This is a cold-weather otak-otak. In Malaysia, you’d be wrapping your fish mousse in banana leaves and grilling the filled leaves over a charcoal fire outdoors. In England in January, you’re going to be wrapping it in home-made banana leaves (tin foil and greaseproof paper), and, unless you’re the masochistic sort who doesn’t mind hauling the barbecue out in the sub-zero night, dry-frying in a pan on the hob.
This recipe still shouts loudly that it’s from Malaysia; it’s packed with zingy spice. If you’re somewhere where they are available, use the banana leaves and add some galangal and candlenuts to the sambal (the paste at the start of the recipe), and some slivered Kaffir lime leaves to the fish mixture – even if you’re not, I think you’ll find this surprisingly authentic. You’ll need:
1 ½ teaspoons blachan (fermented shrimp paste – available in Chinese supermarkets and from Seasoned Pioneers)
5 sun dried chilis
4 cloves garlic
2 knobs ginger
Zest of 2 limes
1 stem lemongrass
2 teaspoons turmeric
6 mackerel, skin and bones removed
1/2 wine glass water
1 tin coconut milk
1 teaspoon sugar
2 teaspoons coriander seeds, roasted
Put all the sambal ingredients in a blender, and whizz until they’re a paste. Set them to one side. This will pong – blachan is very strong, and when it’s raw has a distinct and non-charming smell of dead things. Suspend your disbelief and keep cooking – it starts to smell better very soon. Remove your finished sambal to a bowl.

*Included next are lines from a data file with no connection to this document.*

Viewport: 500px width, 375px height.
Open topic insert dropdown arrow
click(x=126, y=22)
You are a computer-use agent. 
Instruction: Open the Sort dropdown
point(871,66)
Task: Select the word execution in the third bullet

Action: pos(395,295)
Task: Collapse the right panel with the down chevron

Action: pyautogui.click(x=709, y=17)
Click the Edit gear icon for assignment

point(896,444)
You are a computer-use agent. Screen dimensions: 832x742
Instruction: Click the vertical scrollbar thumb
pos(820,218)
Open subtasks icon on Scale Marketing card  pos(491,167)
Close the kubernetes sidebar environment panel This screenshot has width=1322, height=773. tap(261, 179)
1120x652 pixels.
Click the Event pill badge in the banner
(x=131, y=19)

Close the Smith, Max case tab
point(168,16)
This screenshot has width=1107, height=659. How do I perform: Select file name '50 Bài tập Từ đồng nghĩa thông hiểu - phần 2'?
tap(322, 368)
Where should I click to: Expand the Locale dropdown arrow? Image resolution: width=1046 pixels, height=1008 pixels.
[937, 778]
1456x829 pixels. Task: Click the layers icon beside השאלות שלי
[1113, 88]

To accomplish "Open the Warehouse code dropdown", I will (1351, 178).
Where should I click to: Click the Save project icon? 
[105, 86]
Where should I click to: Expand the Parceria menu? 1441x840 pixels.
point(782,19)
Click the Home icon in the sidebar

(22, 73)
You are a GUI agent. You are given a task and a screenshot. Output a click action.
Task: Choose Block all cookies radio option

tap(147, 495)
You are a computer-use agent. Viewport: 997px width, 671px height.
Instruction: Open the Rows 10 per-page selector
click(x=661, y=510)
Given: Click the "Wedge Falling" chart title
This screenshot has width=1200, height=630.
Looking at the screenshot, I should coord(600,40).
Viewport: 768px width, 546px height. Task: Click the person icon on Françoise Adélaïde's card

This sambal can form the base to a lot of Malaysian recipes – it’s strong, and it’s delicious. You can vary the amount of chili that you use depending on taste (I used a lot here – these are chilis that I bought in Malaysia last year, and they’re not particularly strong). As you become more used to the flavour, you may find yourself wanting to use more blachan. It is very strong – I keep ours in the garage, in case I offend the in-laws.
Remove the skin and the spiky backbone from the mackerel. In Malaysia, this would be a threadfin – Sainsbury’s don’t carry threadfin, so you’re stuck with mackerel. Any meaty, oily fish will work well. If you have two kittens, the skins will find a good home if you chop them up and stick them in a bowl. Put the flesh in the food processor with the water and blend until you’re left with a pale puree.
Add the coconut milk, the sugar, the eggs, coriander and salt. Pulse until everything is combined, then add the sambal you made earlier and process until you end up with a thick paste.
Cut rectangles of foil and greasproof paper measuring 15 x 30 cm. Put a piece of greaseproof on top of a piece of foil and lay three dessertspoons of paste down the centre. Fold everything up carefully. It’s not meant to be airtight; the packets are there to help your otak-otak both steam and grill, so you’ll have a lightly steamed mousse with a golden, grilled bottom.
Put your little packets in a frying pan without any oil over a medium flame, and toast them for between ten and fifteen minutes, until the mousse is wobbly but firm. Serve with rice and imagine you’re sitting in a Malaysian restaurant with zinc-top tables and dripping rainforest outside.